Saturday, August 15, 2015

The Significance of August 15

It goes without saying that for me, personally, today (August 15) is a very significant date, for this is my birthday.
Little did I know, though, growing up as a boy in rural northwest Missouri that August 15 is one of the most significant dates in Japanese history and also an important date for the Roman Catholic Church.
In Japan, August 15 is usually referred to as shusenbi (“end of the war day”), although since 1982 it has been officially designated by the Japanese government as “the day for mourning of war dead and praying for peace.”
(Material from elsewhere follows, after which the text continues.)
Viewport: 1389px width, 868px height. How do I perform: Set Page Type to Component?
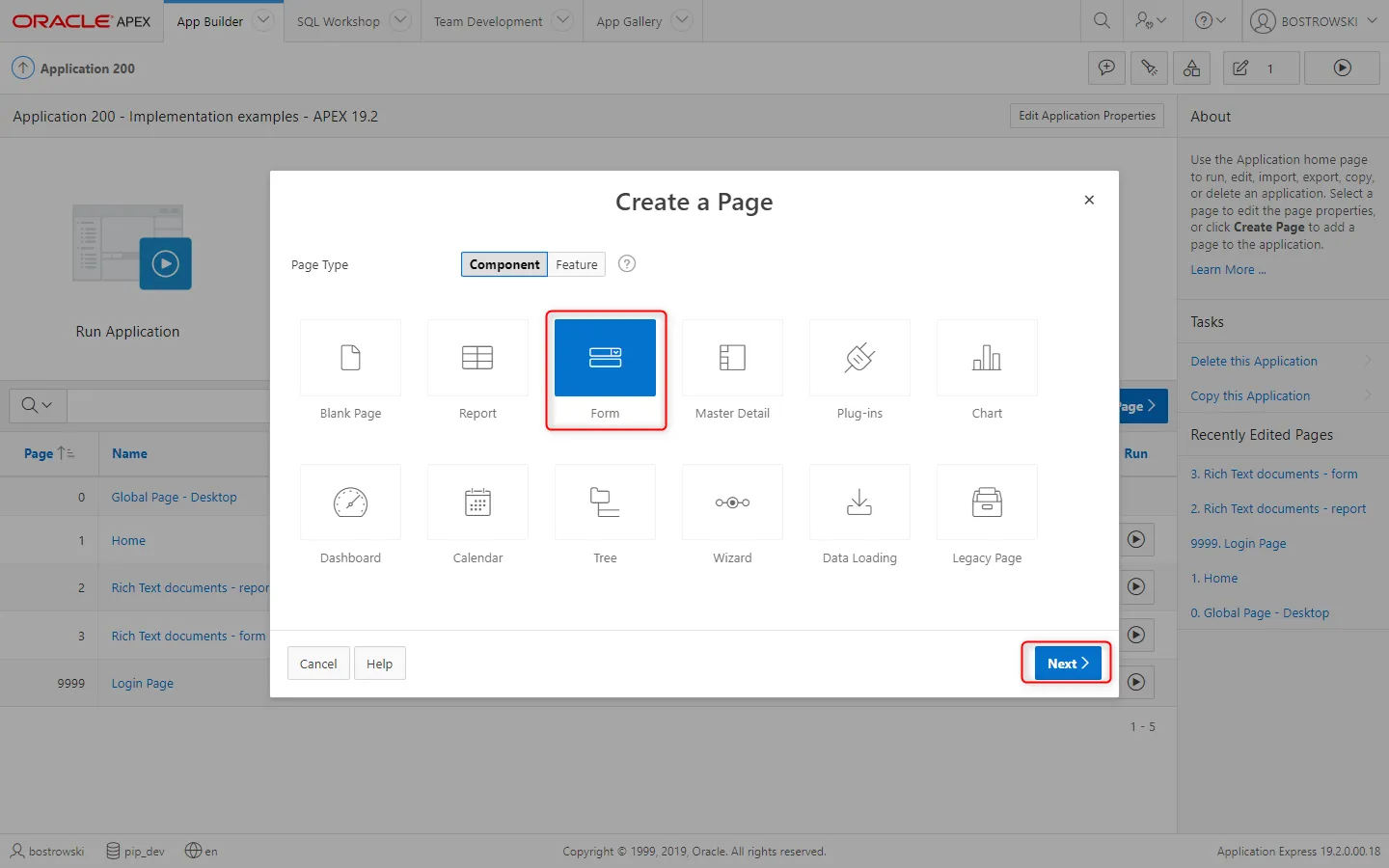pyautogui.click(x=504, y=264)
In the U.S. September 2, when the signing of the surrender document aboard the USS Missouri occurred, is considered V-J Day. But it was on August 15, 1945, that Emperor Hirohito announced on radio to the startled and grieving Japanese public that Japan had accepted the terms of surrender included in the Potsdam Declaration of July 26.
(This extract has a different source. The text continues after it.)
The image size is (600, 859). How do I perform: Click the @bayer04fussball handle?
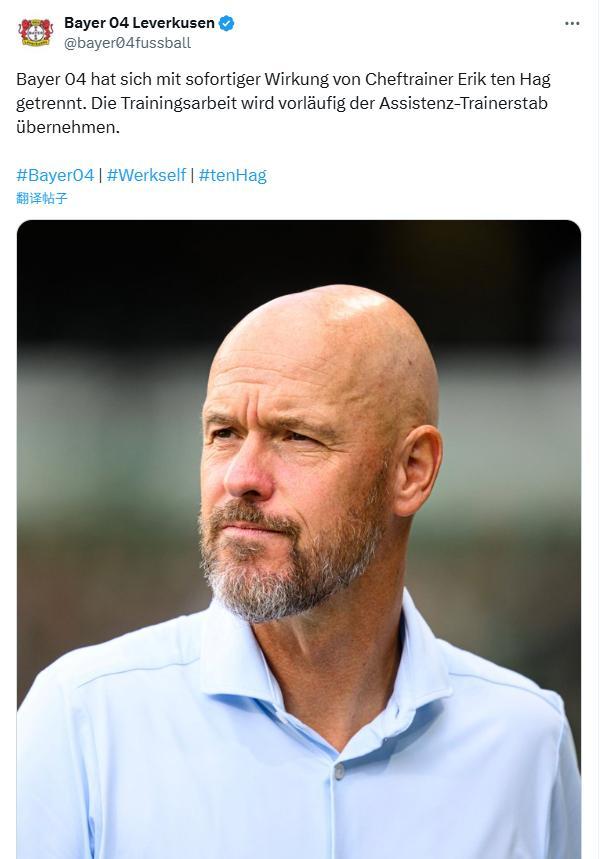pos(127,43)
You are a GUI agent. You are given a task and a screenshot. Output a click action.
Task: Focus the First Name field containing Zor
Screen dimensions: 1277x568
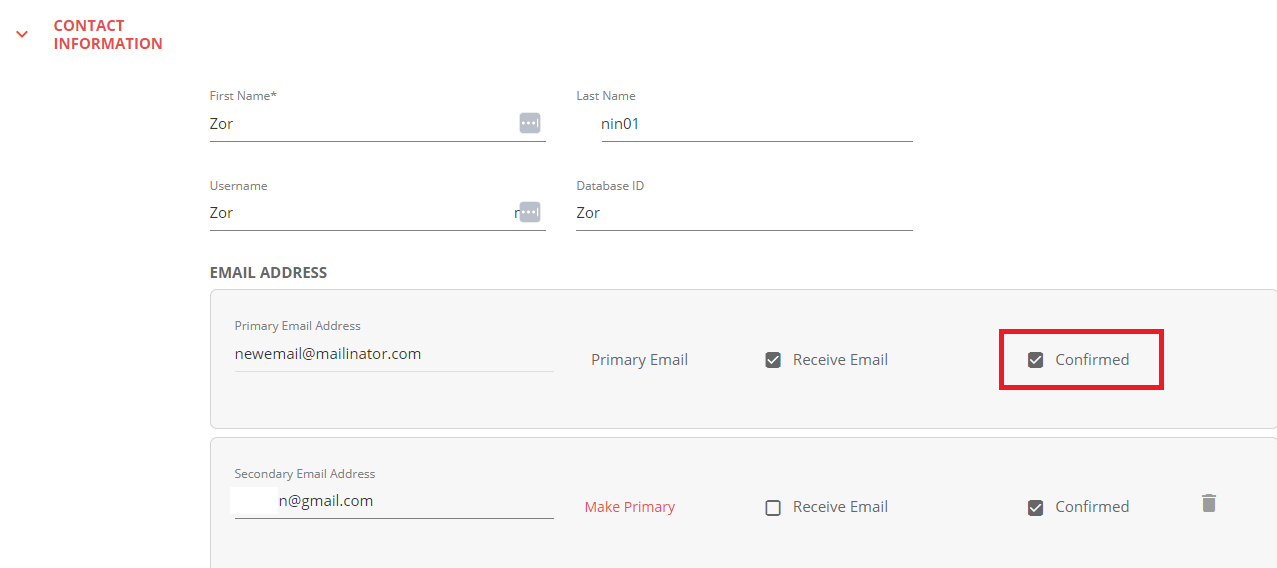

In classic understatement, the Emperor told the Japanese citizens, who were hearing his voice for the first time, “the war situation has developed not necessarily to Japan's advantage.” (Even then, the Emperor’s speech was not a direct broadcast; it was replayed from a phonograph recording made in the Tokyo Imperial Palace a day or two before.)
For centuries before that fateful day in 1945, and long before it was made a Church dogma by Pope Pius XII in 1950, the Assumption of the Virgin Mary into Heaven had been celebrated on August 15. That is the event by which Mary “having completed the course of her earthly life, was assumed body and soul into heavenly glory” according to the Catholic Church, and it is still a “holy day of obligation.”

Doubtlessly, it was by intention that Ignatius Loyola and his six friends in 1534 formed the Society of Jesus on August 15. Then, exactly fifteen years later, Francis Xavier, one of the seven original Jesuits and the first Christian missionary to Japan, first set foot in that country.
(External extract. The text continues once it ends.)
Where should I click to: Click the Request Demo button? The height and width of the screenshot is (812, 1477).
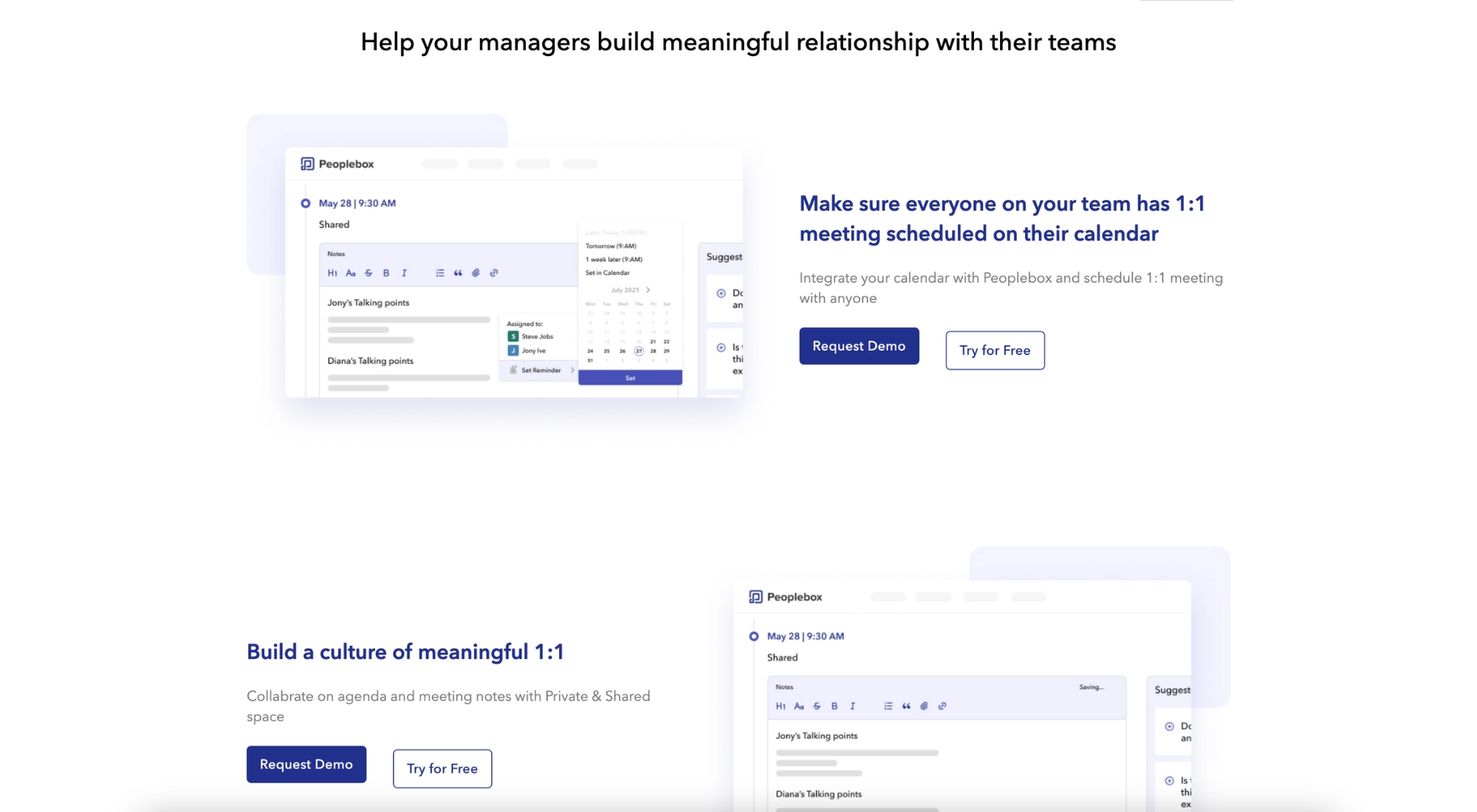pos(858,345)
In the book about Takashi Nagai that I mentioned earlier this month, author Paul Glynn tells about the 400th anniversary of that event being celebrated by Dr. Nagai and other Christians in Nagasaki on August 15, 1949.

And in his book Bells of Nagasaki, Dr. Nagai tells of going to the dawn mass on August 15, just six days after the bombing, in celebration of the Feast of the Assumption (p. 77).
On November 23, 1945, there was a memorial mass for the more than 8,000 Christians who were victims of the Nagasaki atomic bomb. Dr. Nagai gave an address to those who had gathered by the ruins of the Urakami Cathedral.

In that notable speech, Dr. Nagai said, “On August 15th, the imperial edict that put an end to the fighting was officially issued, and the whole world saw the light of peace. August 15th is also the great feast of the Assumption of Mary. It is not for nothing that the Urakami Cathedral was consecrated to Her(p. 107).

(That Cathedral, which in 1945 was the largest church building in Asia, was called St. Mary’s Cathedral in English.)

Last Sunday most Christians and many others all across Japan thought deeply about the tragic events that took place in Japan 70 years ago this month and about the end of the war on August 15.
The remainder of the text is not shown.